The photo's current location, was long since buried by the Talmadge Bridge.

At the time the photo was taken, Central of Georgia accessed the port area by means of a track embedded in River Street. It's entirely possible that this particular dock was owned by the railroad itself, and served for trans-shipment. Meaning goods were transferred from ship to rail for distribution.

I believe that the notched board is some kind of bumper, being lowered between the ship and dock itself, with the notches serving as a way for it to grip the dock, while offering different depths, depending on how the ship bowed on the side of the hull.

Railroad Carts

The two hand carts closest to camera are stenciled for the Central of Georgia Railway, which at one time had a significant presence in Savannah. My grandfather had just begun working for the Central around the time of this photo.

Buenos notches

Does anyone have any idea what the large timber leaning against the pillar at the left is used for? It has a series of fairly regular notches cut into one side like it was used to prop something in place.

Unloading Actually

Sack truck on left is heading away from vessel.
Empty sack truck on right is waiting for one in
front of it to be loaded.


*Unloading* seems more likely, unless that fellow with the empty dolly is being especially unhelpful.

Identify this ship?

The ship in the photo has a railing on turned stanchions almost its whole length. This is a very unusual feature in American schooners, and in principle ought to be a clue to the ship's identity.

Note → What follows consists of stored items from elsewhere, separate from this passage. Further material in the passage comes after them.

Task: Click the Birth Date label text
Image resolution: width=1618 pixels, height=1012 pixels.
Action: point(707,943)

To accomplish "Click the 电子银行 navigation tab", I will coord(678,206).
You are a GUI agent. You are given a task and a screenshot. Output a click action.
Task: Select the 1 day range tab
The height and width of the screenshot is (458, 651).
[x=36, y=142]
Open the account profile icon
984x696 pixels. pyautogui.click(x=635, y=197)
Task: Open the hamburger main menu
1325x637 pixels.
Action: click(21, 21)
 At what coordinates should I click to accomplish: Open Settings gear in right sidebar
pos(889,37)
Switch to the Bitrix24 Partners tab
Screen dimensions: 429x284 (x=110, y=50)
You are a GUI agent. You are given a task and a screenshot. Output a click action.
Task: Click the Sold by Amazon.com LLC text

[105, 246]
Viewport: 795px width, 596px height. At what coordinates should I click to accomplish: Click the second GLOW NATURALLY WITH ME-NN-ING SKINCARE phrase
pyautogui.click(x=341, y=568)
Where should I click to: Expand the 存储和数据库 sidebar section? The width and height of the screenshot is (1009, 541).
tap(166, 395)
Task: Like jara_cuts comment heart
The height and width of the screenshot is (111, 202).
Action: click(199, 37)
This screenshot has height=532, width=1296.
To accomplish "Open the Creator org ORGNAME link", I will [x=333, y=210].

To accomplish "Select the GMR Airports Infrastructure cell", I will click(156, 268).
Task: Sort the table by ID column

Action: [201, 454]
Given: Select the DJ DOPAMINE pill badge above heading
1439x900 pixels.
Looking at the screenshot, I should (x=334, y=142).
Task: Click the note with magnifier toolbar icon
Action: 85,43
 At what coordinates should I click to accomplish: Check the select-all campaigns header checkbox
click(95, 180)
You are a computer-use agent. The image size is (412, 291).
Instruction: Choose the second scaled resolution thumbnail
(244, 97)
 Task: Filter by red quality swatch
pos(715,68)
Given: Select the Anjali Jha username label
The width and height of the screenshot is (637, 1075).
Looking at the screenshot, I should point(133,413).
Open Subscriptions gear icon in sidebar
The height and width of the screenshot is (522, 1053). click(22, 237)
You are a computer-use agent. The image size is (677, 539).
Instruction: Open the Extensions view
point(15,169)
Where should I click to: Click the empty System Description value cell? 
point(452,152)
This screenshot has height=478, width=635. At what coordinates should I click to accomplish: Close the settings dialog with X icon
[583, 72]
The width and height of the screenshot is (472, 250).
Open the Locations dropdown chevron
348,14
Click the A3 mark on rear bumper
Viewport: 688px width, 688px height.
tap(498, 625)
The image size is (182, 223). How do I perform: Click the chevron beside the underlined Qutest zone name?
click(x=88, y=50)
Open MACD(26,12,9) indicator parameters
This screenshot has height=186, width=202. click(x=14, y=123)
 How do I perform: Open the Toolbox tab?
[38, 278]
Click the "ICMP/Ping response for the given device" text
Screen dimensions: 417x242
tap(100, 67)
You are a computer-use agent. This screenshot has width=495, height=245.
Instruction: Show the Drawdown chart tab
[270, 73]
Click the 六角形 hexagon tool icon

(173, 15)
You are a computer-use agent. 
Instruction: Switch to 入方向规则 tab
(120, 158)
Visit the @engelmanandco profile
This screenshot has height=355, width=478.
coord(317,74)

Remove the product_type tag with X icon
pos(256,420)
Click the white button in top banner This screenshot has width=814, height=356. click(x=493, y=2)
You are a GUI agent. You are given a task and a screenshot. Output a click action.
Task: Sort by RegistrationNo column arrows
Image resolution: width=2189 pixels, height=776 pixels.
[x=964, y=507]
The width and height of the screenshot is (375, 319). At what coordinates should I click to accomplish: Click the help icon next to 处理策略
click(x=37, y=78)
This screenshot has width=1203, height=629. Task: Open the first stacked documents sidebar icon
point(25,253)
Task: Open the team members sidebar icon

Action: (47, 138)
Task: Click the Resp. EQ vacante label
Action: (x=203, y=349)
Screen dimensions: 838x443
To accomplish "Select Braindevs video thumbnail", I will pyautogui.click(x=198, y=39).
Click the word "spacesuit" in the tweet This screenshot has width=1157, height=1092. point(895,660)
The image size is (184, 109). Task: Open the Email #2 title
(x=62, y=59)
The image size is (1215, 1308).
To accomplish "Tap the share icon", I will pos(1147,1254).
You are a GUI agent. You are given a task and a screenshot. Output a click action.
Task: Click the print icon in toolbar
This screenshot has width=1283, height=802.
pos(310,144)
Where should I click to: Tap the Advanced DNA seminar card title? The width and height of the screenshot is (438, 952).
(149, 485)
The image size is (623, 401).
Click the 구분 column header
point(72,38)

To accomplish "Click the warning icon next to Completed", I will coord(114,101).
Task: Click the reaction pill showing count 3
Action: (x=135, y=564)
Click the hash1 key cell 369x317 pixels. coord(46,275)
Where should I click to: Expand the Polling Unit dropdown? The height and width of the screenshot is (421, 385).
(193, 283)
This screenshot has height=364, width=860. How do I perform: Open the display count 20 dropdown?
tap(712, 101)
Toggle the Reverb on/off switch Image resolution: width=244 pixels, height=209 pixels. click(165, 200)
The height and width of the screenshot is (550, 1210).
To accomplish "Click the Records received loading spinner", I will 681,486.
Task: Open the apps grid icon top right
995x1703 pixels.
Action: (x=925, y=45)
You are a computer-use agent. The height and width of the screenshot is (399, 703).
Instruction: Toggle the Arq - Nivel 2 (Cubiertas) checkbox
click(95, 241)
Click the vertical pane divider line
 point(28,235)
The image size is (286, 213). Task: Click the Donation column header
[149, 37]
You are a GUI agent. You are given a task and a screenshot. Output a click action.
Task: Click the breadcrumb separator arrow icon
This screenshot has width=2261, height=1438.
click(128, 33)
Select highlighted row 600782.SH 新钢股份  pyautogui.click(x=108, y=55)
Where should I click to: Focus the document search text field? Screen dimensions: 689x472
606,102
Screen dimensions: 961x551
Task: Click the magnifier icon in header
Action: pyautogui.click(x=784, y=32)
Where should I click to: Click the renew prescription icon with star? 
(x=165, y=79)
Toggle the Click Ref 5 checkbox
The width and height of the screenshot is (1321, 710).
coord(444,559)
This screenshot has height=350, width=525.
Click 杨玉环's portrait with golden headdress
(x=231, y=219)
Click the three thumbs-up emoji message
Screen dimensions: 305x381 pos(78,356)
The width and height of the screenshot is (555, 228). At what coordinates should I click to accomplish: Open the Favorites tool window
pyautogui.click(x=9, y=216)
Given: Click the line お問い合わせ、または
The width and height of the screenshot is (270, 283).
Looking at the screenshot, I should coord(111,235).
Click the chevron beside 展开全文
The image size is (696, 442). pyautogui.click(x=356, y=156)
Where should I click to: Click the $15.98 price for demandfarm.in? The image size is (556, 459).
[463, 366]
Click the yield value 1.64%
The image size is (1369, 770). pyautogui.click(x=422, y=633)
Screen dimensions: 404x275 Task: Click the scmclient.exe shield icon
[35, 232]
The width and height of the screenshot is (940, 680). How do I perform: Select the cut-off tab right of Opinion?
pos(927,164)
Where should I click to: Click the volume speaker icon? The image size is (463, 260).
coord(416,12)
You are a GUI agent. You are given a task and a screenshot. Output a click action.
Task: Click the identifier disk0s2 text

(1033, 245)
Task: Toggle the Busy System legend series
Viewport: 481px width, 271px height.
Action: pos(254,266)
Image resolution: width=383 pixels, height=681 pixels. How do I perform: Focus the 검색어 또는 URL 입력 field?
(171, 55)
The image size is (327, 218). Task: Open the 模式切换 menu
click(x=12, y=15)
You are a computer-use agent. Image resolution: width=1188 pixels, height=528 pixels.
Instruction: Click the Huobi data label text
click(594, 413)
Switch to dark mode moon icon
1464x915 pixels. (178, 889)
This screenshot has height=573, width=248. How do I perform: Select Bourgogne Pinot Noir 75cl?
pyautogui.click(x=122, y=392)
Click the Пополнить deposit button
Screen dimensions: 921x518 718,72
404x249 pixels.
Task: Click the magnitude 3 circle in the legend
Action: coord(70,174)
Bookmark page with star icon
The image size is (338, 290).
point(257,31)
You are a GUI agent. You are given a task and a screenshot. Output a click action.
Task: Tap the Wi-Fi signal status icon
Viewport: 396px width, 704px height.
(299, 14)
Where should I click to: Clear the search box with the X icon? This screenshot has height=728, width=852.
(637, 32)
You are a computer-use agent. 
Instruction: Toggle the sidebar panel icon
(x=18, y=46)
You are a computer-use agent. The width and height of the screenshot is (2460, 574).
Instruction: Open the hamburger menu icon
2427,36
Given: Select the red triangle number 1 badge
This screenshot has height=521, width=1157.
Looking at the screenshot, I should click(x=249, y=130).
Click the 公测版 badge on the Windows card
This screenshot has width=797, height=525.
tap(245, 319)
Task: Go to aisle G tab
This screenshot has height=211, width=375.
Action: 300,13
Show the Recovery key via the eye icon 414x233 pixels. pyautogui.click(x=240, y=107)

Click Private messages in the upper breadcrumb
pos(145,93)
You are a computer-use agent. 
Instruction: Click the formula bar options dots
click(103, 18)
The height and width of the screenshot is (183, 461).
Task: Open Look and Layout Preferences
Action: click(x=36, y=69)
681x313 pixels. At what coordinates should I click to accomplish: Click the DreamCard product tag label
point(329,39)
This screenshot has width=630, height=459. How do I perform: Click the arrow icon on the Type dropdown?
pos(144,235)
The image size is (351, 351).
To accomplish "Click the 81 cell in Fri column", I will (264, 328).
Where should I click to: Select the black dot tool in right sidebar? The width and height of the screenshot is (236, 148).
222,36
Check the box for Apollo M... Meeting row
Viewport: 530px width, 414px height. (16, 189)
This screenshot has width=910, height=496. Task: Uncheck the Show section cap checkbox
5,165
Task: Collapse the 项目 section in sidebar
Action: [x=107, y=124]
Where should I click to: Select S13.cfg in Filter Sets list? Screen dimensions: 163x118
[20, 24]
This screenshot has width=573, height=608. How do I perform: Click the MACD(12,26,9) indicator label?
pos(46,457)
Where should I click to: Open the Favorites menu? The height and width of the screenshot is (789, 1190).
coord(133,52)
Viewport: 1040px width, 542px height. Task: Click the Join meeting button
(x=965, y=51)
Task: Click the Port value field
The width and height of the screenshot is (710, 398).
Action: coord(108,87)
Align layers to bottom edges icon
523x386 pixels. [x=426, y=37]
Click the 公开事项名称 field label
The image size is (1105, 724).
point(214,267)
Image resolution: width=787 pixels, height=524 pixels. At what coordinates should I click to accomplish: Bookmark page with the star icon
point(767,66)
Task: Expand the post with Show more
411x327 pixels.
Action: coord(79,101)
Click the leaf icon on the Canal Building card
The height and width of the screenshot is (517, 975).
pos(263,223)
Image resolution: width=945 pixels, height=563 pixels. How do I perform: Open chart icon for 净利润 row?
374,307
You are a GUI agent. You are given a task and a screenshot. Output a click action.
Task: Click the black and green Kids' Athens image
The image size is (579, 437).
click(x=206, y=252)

In Howard I. Chapelle's "History of American Sailing Ships," there is only one example of such a feature: the Howard Smith, built in Boston in 1888. Not saying this is a photo of that ship -- Smith was a 4-master and this ship seems to have only 3 masts judging by the sheer line. But an expert in coasting schooners might well be able to identify the ship using this clue.

By the turn of the century, most coasting schooners were Maine-built and had this type of railing only around the quarterdeck or "riz deck" (somehow, a contraction of "raised" in period slang).